▶ **Assignment**:
Which lines run from the one containing "Click the Ok button" to the end of the records? Write them out exactly, both ends included, and nothing else.

--- Material to process ---

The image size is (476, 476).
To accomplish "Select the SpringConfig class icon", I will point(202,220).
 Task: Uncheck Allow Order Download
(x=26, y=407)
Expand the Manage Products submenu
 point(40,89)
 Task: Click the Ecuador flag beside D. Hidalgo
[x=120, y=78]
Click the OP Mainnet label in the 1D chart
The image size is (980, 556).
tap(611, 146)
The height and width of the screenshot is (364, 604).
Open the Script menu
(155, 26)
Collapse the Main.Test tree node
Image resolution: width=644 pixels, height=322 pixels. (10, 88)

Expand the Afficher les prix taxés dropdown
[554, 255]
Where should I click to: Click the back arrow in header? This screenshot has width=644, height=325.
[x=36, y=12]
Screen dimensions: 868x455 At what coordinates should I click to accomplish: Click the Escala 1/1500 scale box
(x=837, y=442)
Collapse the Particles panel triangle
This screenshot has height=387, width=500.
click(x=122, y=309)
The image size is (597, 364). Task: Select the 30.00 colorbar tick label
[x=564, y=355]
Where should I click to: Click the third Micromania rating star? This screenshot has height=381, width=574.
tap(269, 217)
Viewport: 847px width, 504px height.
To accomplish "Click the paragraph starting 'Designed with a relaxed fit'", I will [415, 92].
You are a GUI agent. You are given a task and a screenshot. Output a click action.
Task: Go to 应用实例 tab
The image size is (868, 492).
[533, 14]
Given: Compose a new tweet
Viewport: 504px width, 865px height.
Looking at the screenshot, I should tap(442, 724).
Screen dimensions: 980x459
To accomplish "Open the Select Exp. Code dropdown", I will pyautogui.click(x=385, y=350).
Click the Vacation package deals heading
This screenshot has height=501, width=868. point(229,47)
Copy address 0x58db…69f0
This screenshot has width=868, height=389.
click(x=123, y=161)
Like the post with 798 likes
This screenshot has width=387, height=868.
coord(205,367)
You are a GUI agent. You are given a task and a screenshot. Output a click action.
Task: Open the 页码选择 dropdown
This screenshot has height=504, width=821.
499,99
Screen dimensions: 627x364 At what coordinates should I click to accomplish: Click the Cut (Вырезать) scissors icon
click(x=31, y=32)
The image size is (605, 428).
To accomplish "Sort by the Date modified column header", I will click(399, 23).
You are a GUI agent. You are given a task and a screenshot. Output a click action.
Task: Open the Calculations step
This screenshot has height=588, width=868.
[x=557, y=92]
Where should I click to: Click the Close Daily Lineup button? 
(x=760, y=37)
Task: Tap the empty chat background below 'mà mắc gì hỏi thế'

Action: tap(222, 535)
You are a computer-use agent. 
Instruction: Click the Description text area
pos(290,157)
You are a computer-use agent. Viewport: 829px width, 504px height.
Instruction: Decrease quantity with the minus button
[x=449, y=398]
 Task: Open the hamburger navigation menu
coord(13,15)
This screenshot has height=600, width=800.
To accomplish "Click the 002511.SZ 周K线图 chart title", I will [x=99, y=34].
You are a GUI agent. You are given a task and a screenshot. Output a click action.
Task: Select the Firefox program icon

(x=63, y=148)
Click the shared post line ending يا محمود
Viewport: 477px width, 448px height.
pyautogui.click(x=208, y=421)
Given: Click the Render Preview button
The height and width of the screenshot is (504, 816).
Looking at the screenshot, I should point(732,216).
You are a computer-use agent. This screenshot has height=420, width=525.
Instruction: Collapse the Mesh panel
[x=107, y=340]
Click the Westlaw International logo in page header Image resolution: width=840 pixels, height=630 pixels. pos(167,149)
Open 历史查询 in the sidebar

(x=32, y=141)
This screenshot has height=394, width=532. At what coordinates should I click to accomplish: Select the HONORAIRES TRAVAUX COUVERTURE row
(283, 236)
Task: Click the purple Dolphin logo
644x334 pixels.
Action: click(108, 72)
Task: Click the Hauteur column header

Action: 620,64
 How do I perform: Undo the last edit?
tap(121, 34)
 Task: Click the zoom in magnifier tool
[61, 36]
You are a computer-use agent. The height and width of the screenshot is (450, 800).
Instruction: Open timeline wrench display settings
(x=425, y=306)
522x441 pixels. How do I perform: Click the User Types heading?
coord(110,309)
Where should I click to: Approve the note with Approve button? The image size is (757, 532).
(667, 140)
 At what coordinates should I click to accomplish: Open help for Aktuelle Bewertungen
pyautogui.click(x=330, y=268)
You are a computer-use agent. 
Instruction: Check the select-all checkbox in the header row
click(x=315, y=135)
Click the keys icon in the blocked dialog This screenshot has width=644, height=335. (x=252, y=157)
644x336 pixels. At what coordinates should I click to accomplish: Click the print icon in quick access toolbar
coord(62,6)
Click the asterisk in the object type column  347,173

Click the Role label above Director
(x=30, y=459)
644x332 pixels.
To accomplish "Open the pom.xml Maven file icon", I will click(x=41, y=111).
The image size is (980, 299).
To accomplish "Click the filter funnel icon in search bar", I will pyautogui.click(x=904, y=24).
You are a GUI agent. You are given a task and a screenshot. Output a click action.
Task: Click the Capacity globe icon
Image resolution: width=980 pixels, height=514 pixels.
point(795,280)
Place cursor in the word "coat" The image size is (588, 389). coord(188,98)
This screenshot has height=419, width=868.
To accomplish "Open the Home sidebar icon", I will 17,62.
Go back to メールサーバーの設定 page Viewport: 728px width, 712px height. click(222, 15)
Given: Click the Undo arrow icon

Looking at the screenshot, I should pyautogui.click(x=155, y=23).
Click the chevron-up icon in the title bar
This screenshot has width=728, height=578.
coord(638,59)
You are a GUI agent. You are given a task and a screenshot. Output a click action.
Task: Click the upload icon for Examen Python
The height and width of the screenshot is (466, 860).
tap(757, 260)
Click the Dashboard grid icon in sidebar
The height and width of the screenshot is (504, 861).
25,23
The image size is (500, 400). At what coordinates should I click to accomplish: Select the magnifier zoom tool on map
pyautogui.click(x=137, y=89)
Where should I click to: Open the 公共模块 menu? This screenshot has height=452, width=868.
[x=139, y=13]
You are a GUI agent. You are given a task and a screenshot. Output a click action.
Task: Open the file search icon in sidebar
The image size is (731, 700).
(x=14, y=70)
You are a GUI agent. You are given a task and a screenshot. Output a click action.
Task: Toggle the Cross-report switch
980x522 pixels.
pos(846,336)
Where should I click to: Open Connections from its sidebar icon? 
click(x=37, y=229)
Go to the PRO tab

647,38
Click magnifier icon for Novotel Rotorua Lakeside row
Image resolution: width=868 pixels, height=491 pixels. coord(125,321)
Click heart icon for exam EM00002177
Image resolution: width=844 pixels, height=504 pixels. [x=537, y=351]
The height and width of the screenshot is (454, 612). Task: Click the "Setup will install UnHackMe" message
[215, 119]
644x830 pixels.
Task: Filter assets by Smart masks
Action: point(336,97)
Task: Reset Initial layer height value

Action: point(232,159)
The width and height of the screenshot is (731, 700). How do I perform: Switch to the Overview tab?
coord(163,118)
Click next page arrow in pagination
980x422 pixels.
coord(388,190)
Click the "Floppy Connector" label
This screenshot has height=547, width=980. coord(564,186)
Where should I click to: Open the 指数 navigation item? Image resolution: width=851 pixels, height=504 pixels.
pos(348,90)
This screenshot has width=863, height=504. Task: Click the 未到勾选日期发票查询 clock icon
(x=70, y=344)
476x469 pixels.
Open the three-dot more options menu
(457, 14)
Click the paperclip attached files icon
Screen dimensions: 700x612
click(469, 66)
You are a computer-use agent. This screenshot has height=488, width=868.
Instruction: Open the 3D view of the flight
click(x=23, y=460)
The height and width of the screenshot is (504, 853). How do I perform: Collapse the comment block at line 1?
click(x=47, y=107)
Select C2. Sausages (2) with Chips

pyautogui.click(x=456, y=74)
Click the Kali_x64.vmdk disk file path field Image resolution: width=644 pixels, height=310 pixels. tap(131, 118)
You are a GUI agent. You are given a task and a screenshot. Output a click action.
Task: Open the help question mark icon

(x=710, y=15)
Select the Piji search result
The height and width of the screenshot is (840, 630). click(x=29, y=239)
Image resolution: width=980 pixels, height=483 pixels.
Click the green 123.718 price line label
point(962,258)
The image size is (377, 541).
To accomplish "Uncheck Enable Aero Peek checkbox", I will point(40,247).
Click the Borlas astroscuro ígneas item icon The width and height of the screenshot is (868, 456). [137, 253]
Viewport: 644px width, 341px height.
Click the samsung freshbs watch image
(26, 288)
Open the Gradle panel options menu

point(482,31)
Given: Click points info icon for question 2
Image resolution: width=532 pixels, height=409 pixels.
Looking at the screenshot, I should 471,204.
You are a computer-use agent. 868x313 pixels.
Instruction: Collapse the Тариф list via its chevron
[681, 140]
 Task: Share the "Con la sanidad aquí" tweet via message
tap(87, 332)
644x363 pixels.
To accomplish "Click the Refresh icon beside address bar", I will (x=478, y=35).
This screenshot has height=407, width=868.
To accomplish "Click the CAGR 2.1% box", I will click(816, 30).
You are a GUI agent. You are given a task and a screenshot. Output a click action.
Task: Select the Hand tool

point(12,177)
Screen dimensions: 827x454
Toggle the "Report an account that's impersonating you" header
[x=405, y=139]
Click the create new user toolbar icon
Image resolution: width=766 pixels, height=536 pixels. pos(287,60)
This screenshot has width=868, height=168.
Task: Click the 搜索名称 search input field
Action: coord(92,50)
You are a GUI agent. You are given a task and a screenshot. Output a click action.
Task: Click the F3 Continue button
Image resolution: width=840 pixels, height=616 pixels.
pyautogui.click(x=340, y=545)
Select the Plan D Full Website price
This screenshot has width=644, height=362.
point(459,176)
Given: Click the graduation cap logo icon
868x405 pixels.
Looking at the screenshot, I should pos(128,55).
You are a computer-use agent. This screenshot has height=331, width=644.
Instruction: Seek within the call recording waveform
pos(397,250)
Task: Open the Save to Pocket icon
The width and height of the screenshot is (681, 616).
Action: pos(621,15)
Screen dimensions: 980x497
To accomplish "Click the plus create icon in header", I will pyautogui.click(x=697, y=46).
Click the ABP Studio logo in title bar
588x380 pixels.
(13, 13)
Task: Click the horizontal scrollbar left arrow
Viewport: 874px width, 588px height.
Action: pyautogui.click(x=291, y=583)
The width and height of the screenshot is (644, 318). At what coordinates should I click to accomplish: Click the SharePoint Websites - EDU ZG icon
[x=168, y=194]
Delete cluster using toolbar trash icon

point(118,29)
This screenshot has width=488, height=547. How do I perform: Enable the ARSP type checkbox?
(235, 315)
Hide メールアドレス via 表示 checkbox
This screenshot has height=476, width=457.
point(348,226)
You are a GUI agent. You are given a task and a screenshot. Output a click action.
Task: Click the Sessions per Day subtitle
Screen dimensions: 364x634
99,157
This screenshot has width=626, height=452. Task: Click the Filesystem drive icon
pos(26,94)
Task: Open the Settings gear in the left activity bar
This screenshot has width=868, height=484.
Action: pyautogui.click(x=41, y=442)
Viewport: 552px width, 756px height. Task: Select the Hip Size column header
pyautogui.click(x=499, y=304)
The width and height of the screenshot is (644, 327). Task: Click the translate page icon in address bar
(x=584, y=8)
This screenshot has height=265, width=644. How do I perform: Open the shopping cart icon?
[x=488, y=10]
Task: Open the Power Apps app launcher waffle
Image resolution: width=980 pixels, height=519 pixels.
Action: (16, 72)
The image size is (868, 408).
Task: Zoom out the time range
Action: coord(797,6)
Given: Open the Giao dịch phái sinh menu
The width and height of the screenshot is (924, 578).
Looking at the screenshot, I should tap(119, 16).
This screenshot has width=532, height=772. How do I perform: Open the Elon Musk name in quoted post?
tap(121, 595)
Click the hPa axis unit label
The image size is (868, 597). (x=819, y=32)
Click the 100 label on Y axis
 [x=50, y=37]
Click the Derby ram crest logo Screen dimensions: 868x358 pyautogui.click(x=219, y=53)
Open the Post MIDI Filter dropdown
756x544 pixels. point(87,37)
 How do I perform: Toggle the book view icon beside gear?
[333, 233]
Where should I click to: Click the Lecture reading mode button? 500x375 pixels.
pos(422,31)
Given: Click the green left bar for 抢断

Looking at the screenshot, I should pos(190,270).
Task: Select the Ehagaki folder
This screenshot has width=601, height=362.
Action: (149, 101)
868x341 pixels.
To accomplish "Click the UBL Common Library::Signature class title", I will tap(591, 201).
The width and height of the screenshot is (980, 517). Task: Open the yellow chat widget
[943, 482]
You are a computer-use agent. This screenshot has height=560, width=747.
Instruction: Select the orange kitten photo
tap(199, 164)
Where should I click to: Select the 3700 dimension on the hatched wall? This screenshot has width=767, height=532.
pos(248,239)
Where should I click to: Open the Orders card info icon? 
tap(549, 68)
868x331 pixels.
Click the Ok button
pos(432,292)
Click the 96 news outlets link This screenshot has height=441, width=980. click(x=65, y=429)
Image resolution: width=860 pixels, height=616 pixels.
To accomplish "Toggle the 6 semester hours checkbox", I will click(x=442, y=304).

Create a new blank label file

---

▶ **Reply**:
Click the Ok button
pos(432,292)
Click the 96 news outlets link This screenshot has height=441, width=980. click(x=65, y=429)
Image resolution: width=860 pixels, height=616 pixels.
To accomplish "Toggle the 6 semester hours checkbox", I will click(x=442, y=304).

Create a new blank label file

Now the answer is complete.